---------- TEXT EXTRACT ----------

There’s something about Montreal, Quebec in general, that just appeals to me on a very base – almost instinctual – level. Maybe it’s because they speak French, maybe it’s the food, maybe it’s a mélange of everything that creates a near perfect urban experience. Whatever the reason, I love Montreal and when I visit this is how I love to spend a few hours in the capital city of French Canada.
Old City – Montreal has a long history and luckily for us much of that history can be seen throughout the city, but especially in the old part of town near the water. It was hear where the nascent city first took root and the quarter has tried to keep much of that look and feel from historic buildings to cobblestone walkways. Key features along this walk include museums, shops, plenty of restaurants, City Hall, churches and many other important buildings that in their own way helped create the modern metropolis of Montreal that we know and love.

----------

■ REQUIREMENT 1: Extract everything in the Montreal travel piece from "There’s something about" down to "of French Canada.", copying it word for word.
■ REQUIREMENT 2: Continue the Montreal travel piece, picking up after its last sentence.

---------- DATASET SECTION ----------

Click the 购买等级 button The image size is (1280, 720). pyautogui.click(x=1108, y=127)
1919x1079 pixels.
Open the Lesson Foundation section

----------

■ RESPONSE 1:
There’s something about Montreal, Quebec in general, that just appeals to me on a very base – almost instinctual – level. Maybe it’s because they speak French, maybe it’s the food, maybe it’s a mélange of everything that creates a near perfect urban experience. Whatever the reason, I love Montreal and when I visit this is how I love to spend a few hours in the capital city of French Canada.

■ RESPONSE 2:
The Underground City – Montreal’s Underground City or RÉSO includes tunnels that span 20 miles spread out over almost 5 miles in Montreal’s downtown. The collection of underground complexes connects everything from malls to metro stations and even hotels and I love it. The system started in the 1960s and the building of the metro system quickly aided in its expansion. Over time as new buildings were constructed above ground, work was completed below ground as well which has resulted in one of the largest underground cities in the world. Not only is it handy during the cold, winter months but it’s a lot of fun any time of year to figure out how to navigate the maze and get to where you’re going.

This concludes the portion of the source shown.